Las Vegas is a city of a thousand flashing lights racing on and off, bizarre and beautiful, meant to confuse people that there is no time here, no night and day, no past or future. It is just like having arrived at a palace at the end of the world, its oversized antiquitiess, employees wearing costumes, seducing you inside with a game of roulette or craps with the sound of money.
Behind the glitter and neon posts is an incredible array of colorful characters who enhance its mystique larger than life. The tales are taller of their winnings and losses in life as well as on the tables, their extreme experiences, even greater.
The characters both real and imagined, famous and obscure—whether a writer is looking for the classic kitchy Las Vegas of yesteryears, when it was known as the temple of the First American Dream (founded by Bugsy Siegal). There is a hidden world beyond its popular image ranging from the hilarious to the tragic. We are drawn to the city for the inspiration provided by its spirit and character, for what it says about us and our society whether as a cesspool for the crass or a pleasant palace of the ordinary mortal.
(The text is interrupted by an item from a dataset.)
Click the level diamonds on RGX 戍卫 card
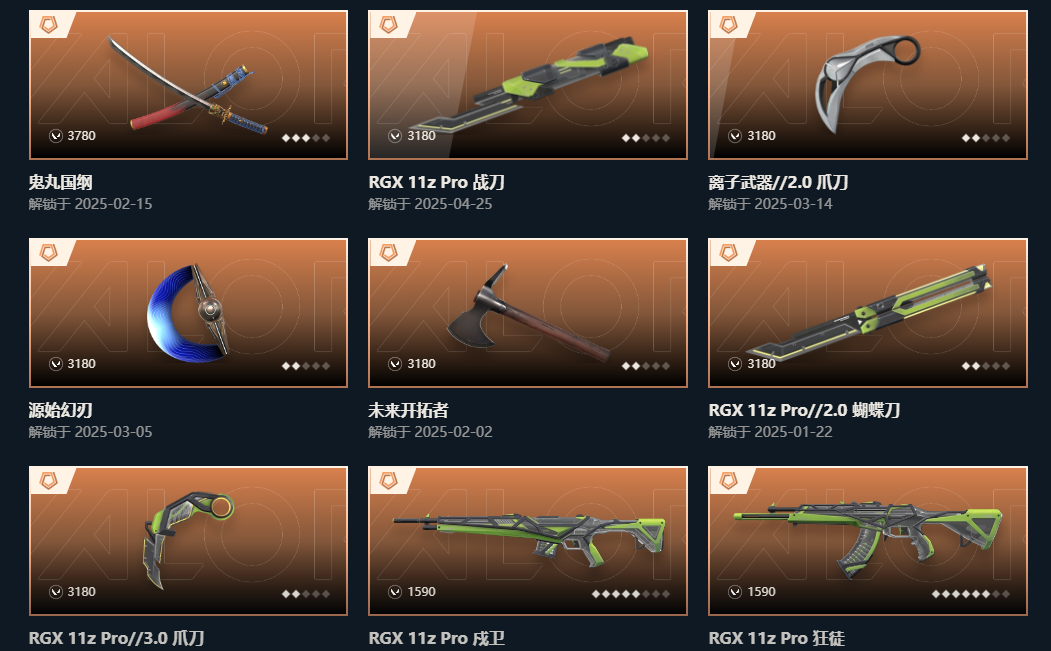 point(630,593)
Throw in the world’s best and worst gamblers, ladies room attendants, showgirls, conventioneers (doctors are the lowest tippers), to a haven of sin and vice, to its present incarnation as lower rollers gambling playground of today.
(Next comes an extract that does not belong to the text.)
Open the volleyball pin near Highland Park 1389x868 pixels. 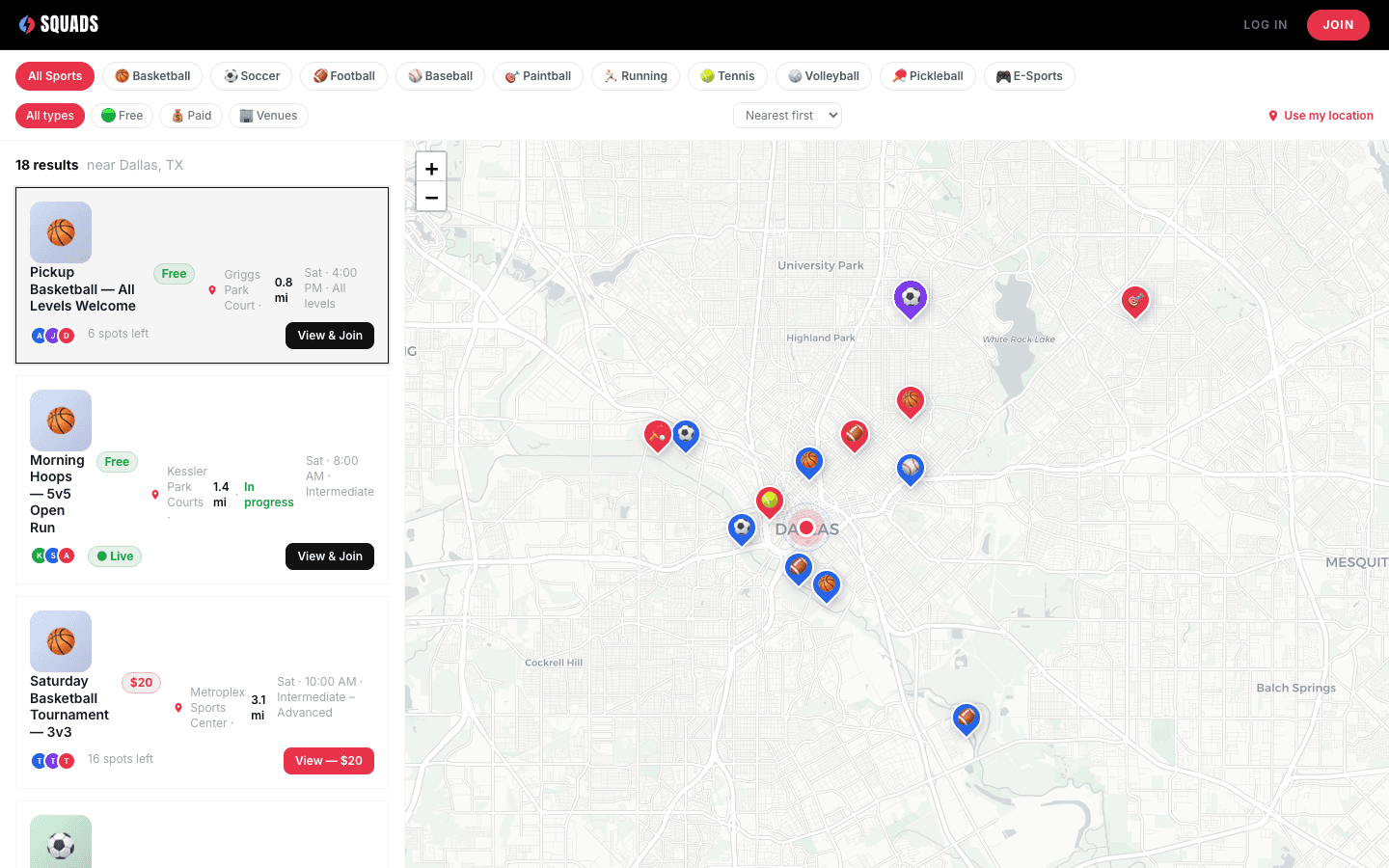point(911,298)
You start pondering about that cocktail waitress with the coiffed dyed hair like she was the chorus line beauty, wise cracking with hard, tired eyes and smile that happen on reflex. You know each person has a story.
Even as we talked, I could hear the handle of slot machines. They pulled and pulled and pulled, making you wonder where the money comes from, even imagined the possibility of the machine incubating their own coins and giving birth to the money—money while lights flashed and bells rang!
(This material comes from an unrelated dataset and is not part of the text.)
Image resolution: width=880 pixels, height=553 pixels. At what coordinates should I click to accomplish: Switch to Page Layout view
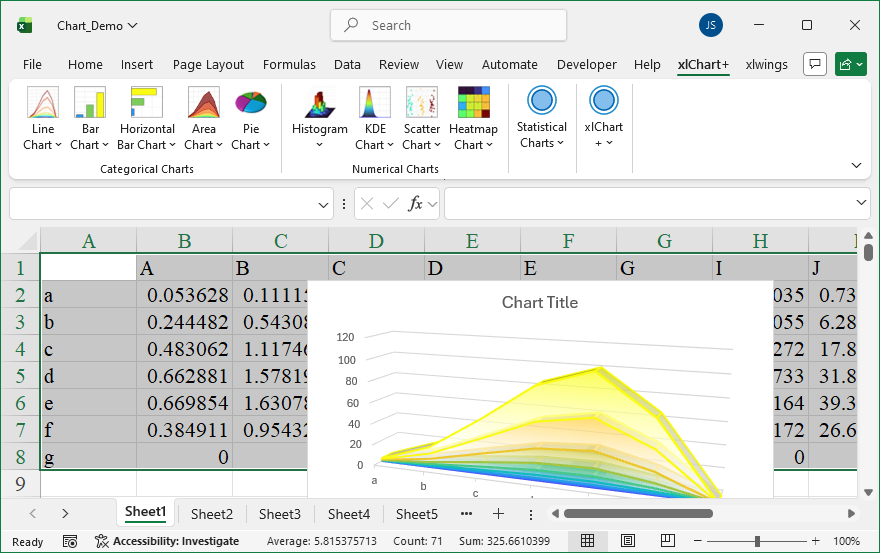pyautogui.click(x=627, y=541)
For some reason though, I knew the money could never be mine or yours, even if we had a truck load of coins to spend and pull the same machines all night long, until kingdom come. It will be devoured again and again, the nickels, and the dimes, and the quarters it provides for the hungry slot machines, rather than extra cash for the moonlighter. It seems to me that in some great sky, someone had chosen the lucky and the unlucky, the winner and loser. Luck wasn’t given because someone needed or deserved it, or I’ll be the luckiest one alive!
Vegas is the temptress that seduced and beguiled leading to wide doors, but these doors weren’t doors, they were great sucking machines of which money fell out of slot machines, into stacks of chips that grew taller or shorter on green felt tables for winners and losers.
In Vegas, you can do anything. Give in to that subsidiary thrill, that almost religious excitement before a game, to flashes of insanity and lunar influence. And even against all odds, you’ll get a great night and the greatest thing about that night is that you’ve done nothing to deserve it.